[Dataset excerpts]
=== Section Start ===

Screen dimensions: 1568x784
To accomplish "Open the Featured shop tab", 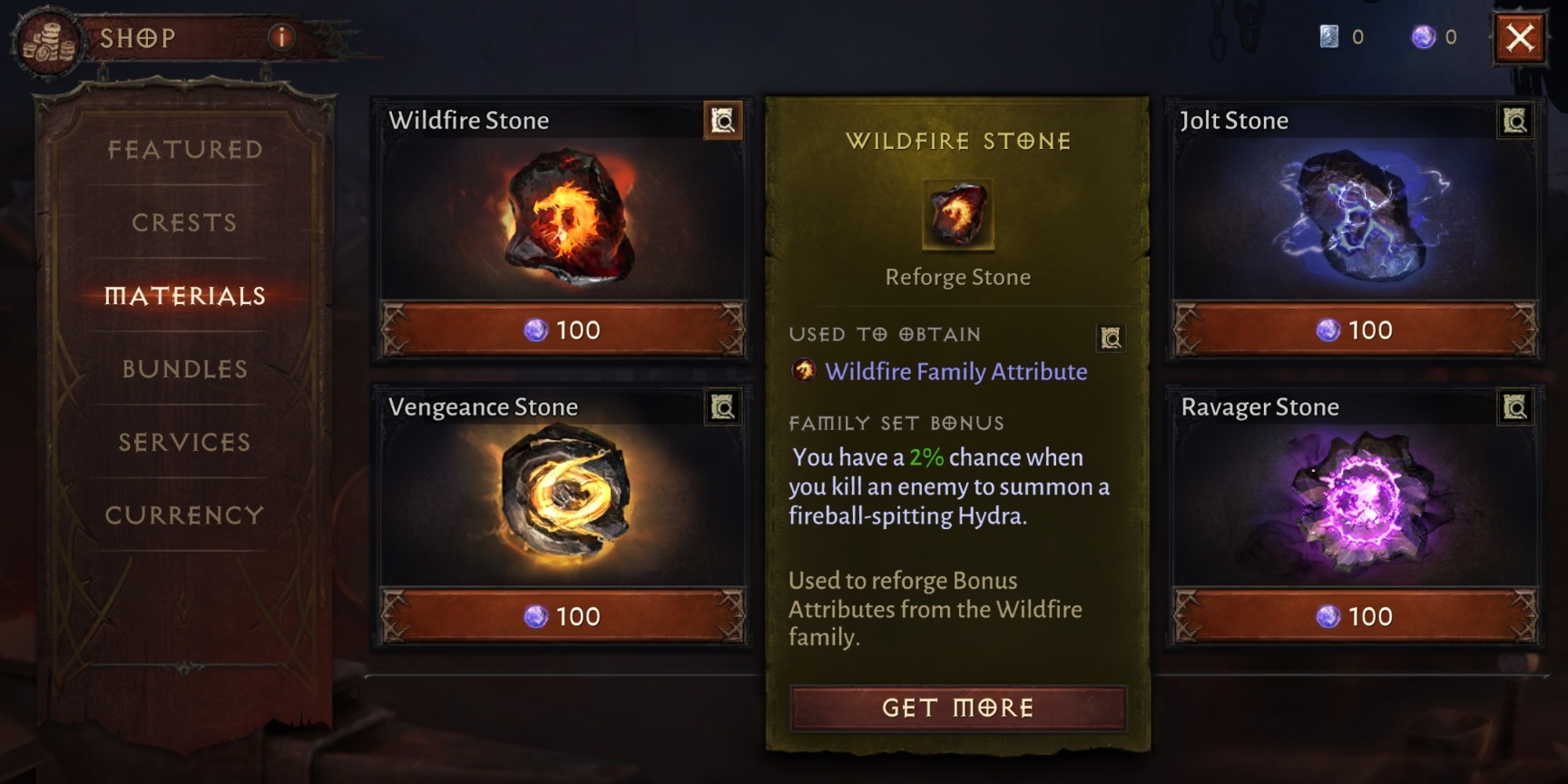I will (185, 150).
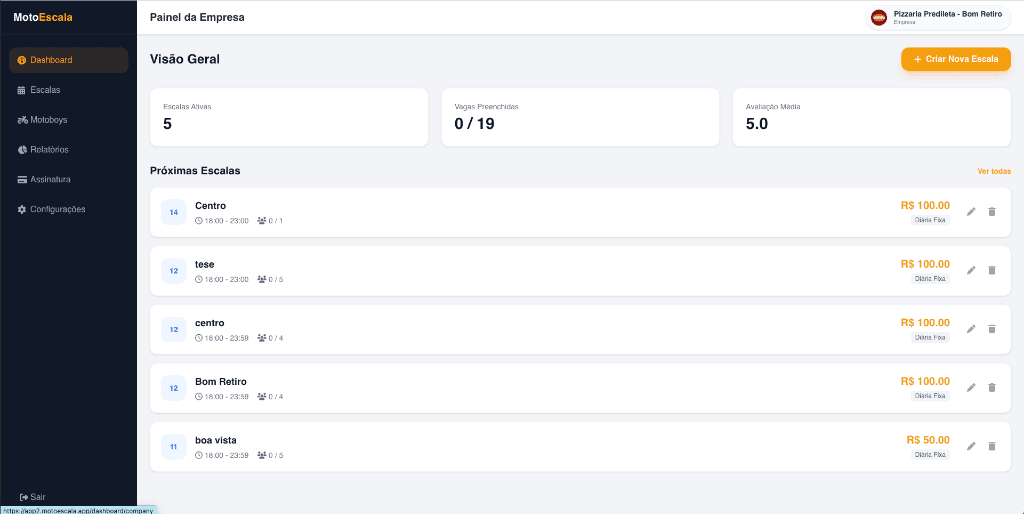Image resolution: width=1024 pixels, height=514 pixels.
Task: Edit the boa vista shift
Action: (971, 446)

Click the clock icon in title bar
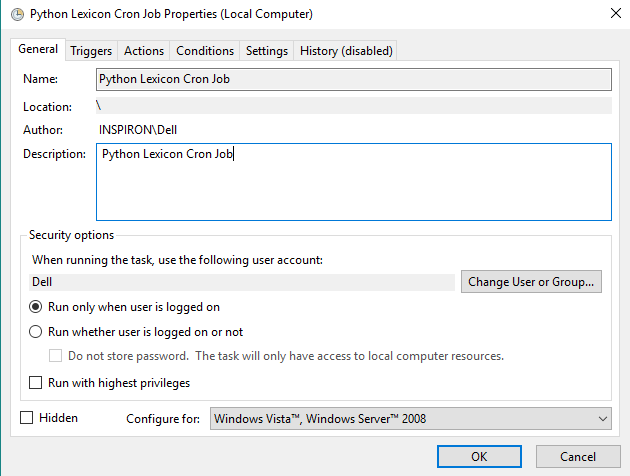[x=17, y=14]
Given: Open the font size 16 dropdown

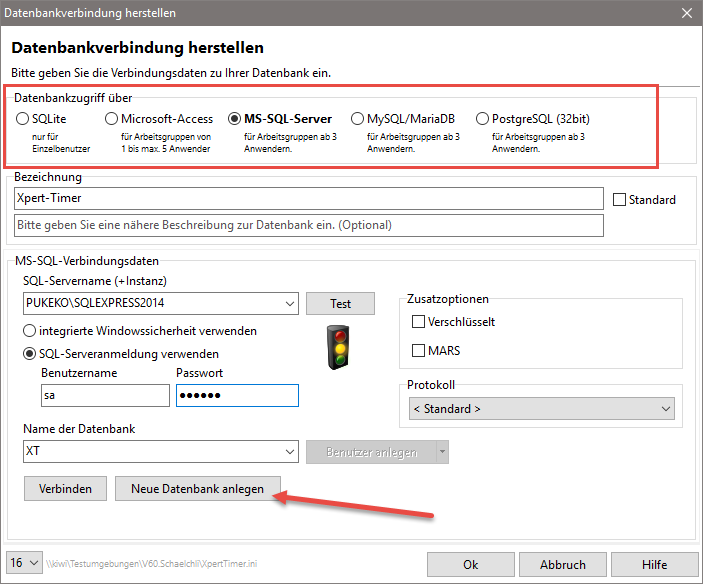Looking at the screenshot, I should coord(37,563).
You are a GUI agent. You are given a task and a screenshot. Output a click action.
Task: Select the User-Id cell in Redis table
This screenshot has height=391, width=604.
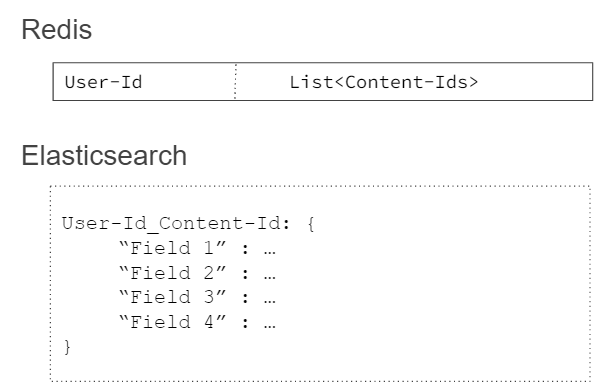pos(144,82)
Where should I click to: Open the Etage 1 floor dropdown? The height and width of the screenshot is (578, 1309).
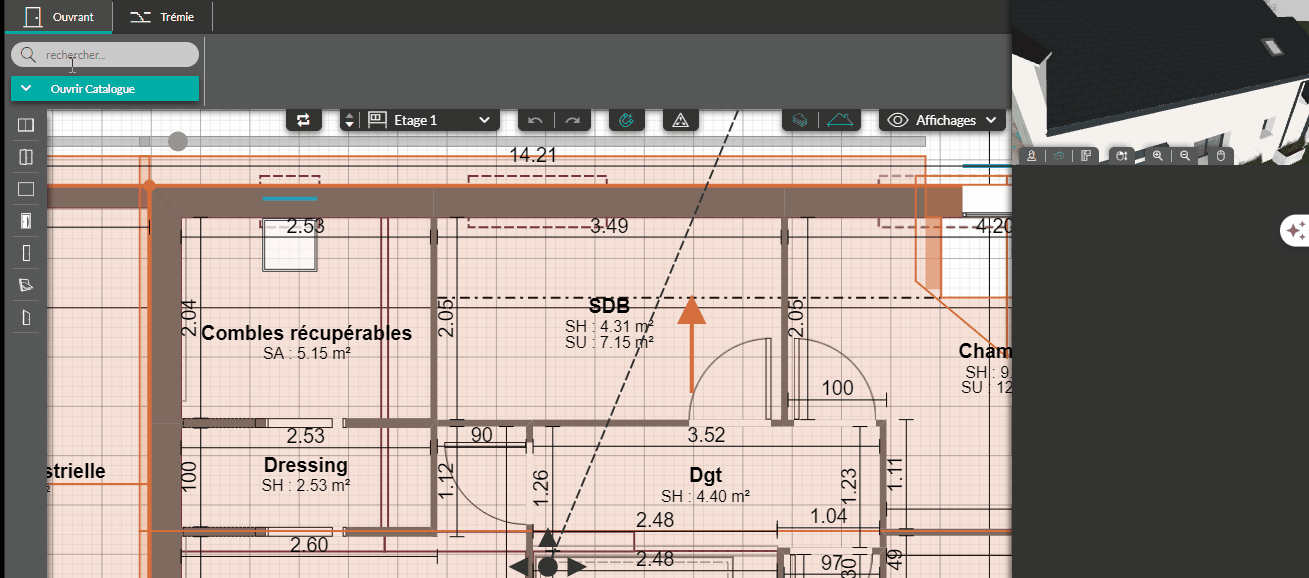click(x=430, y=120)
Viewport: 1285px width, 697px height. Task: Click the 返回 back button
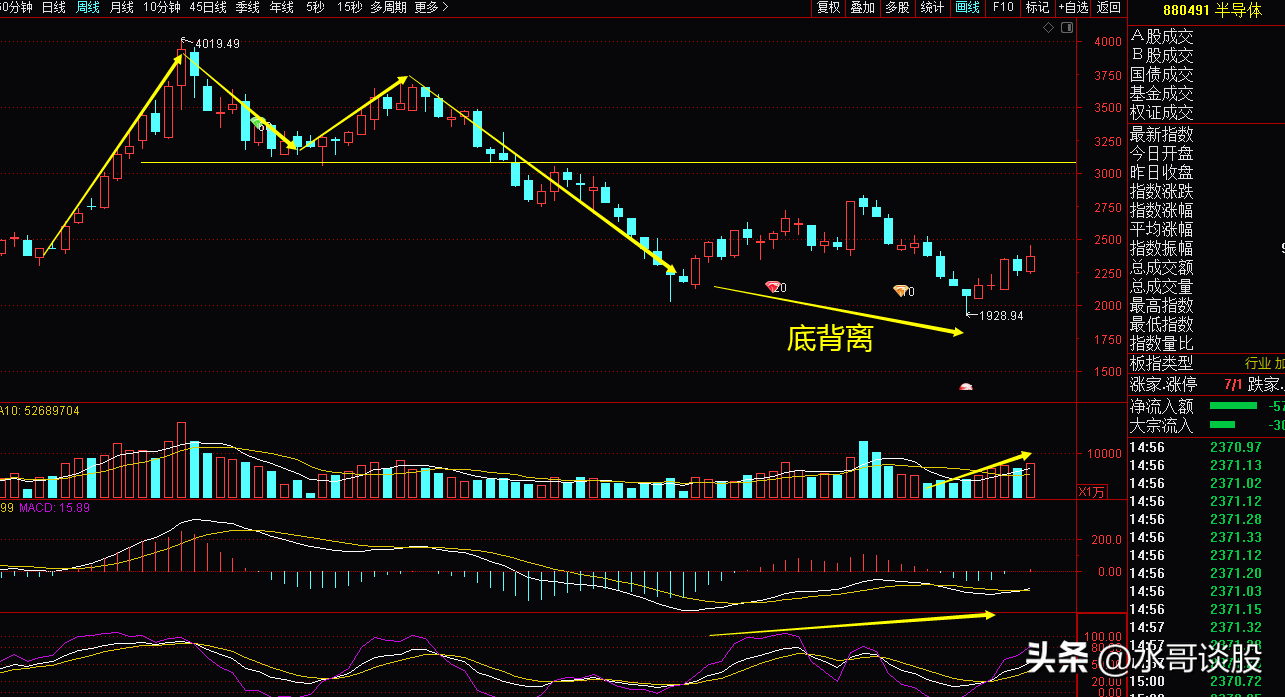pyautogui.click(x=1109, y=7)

=== Section End ===

▸ **EXERCISE PROMPT**
The answer must consist solely of the lines from the one with "Task: Select the User-Id cell in Redis table" through the final line of the data, each reproduced exactly and with pictures omitted.

▸ **ANSWER TO THIS EXERCISE**
Task: Select the User-Id cell in Redis table
This screenshot has height=391, width=604.
pos(144,82)
Where should I click to: Open the Etage 1 floor dropdown? The height and width of the screenshot is (578, 1309).
click(x=430, y=120)
Viewport: 1285px width, 697px height. Task: Click the 返回 back button
pyautogui.click(x=1109, y=7)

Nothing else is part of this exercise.